Karl Jakob Kolb, portrait photo from around 1930.

(Nuremberg City Archives, C21/VII No. 84)

Herschelstrasse 17 is circled in red. In the west (here to the left) is the Ludwig Canal. Today the Frankenschnellweg follows the former bed of the canal. On the far right of the picture, is the slightly curved Gibitzenhofstrasse, running from north to south. Parts of Herschel School are visible at the very bottom of the picture. Aerial photo 1927.

(Nuremberg City Archives, A 97 No. 387)

Karl Jakob Kolb

(1891-1942)

Location of stone: Herschelstrasse 17 District: Steinbühl
Sponsors: Klaus Höcherl and Manfred Kümmerling Laying of stone: 9 November 2018

Biography

On 9 November 2018 Gunter Demnig came to Nuremberg to take part in a ceremony to mark the laying of stumbling stones. On the day which marked the 80th anniversary of the “Night of Broken Glass”, he laid stumbling stones for Jewish and homosexual victims of National Socialism. Klaus Höcherl and Manfred Kümmerling sponsored the laying of the stumbling stone for Karl Jakob Kolb. Kolb was murdered in 1942 in the killing centre at Hartheim Castle.

Karl Jakob Kolb was born on 12 March 1891 in Bayreuth. After the First World War he moved to Nuremberg, where he worked as a trader. In 1919 he married Anna Munkert. In the years that followed, the marriage produced two children.

During this period Kolb had frequent sexual relationships with men. This resulted in the Nuremberg-Fürth regional court sentencing him to 15 months in prison. After serving his sentence Kolb continued to live in Nuremberg. He occasionally visited the “Wirtschaftsraum 3. Klasse” in Nuremberg’s main railway station. At the end of the 1930s this had established itself as a meeting place for homosexuals. It was there, in June 1939, that Kolb met a 20-year-old male prostitute with whom he then had sexual relations.

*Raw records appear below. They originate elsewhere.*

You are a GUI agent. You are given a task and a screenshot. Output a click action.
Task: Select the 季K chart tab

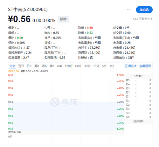(x=52, y=66)
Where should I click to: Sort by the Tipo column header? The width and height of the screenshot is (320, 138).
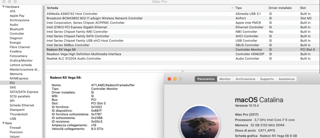251,8
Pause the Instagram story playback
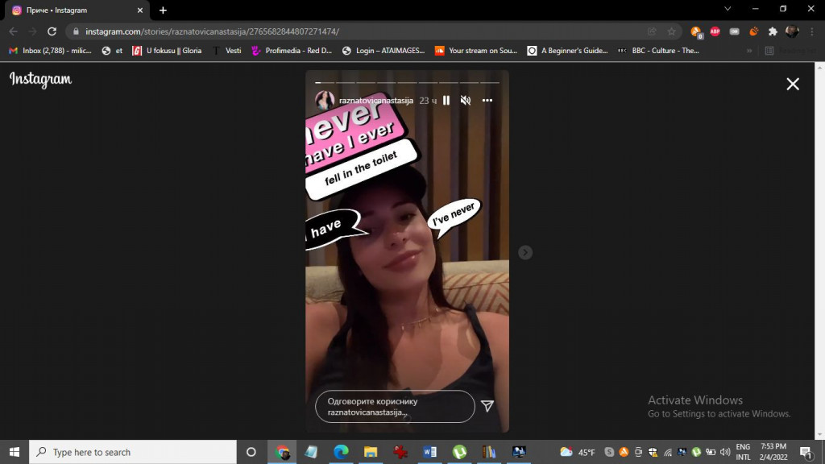The height and width of the screenshot is (464, 825). [446, 101]
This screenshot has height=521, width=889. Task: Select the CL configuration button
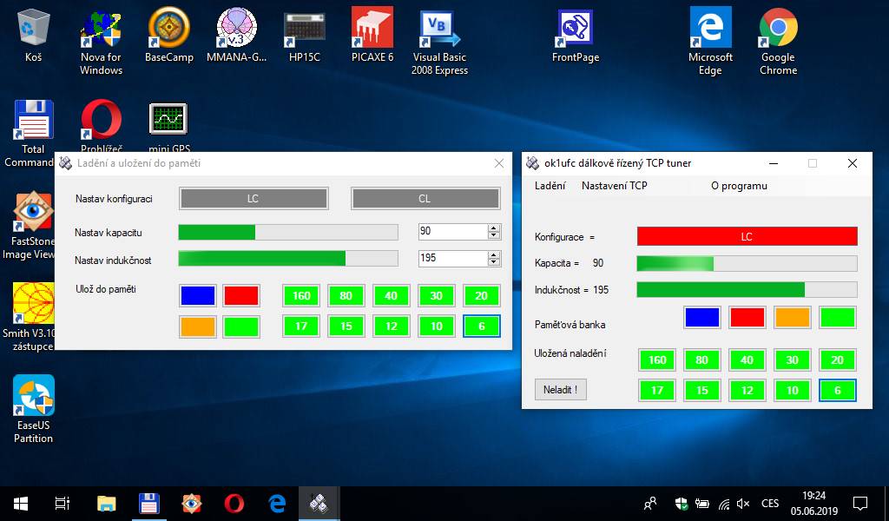[425, 199]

Kolb was to pay dearly for meeting this young man. A short time afterwards the prostitute was arrested and under pressure from the police, named several men who had given him money in exchange for sexual services. Thus, Kolb also came to the attention of the police and was subsequently taken into custody. Together with five other men, he was brought to trial before the Nuremberg-Fürth regional court in November 1939. Convicted of contravening Paragraph 175, the court sentenced him to nine months in prison. Kolb served his sentence in the prison in Ebrach until May 1940. However, he was not released afterwards. He was sent instead to Dachau concentration camp by order of Nuremberg’s criminal investigation department.

Kolb entered Dachau as a prisoner in June 1940. Shortly afterwards he was transferred for half a year to Neuengamme concentration camp near Hamburg. In May 1941 he was sent back to Dachau. Imprisonment in the two camps must have ground down the then 50-year-old Kolb physically and ruined his health. This can be the only explanation why, in the following winter, he was one of the victims of a large-scale murder programme designed by the SS to eliminate those prisoners in the camp hospital who were no longer able to work. At the end of January 1942, a so called “invalid transport” brought him to the killing centre at Hartheim Castle near Linz. He was murdered in the gas chamber there on 27 January.

- Nuremberg City Archives, C 21/IX registration card.

- Nuremberg City Archives, public prosecutor’s office, Regional Court of Nürnberg-Fürth II, No. 1188.

- Information from Dachau concentration camp, 4 April 2017.

- Biographical compilation by Dr. Matthias Gemählich.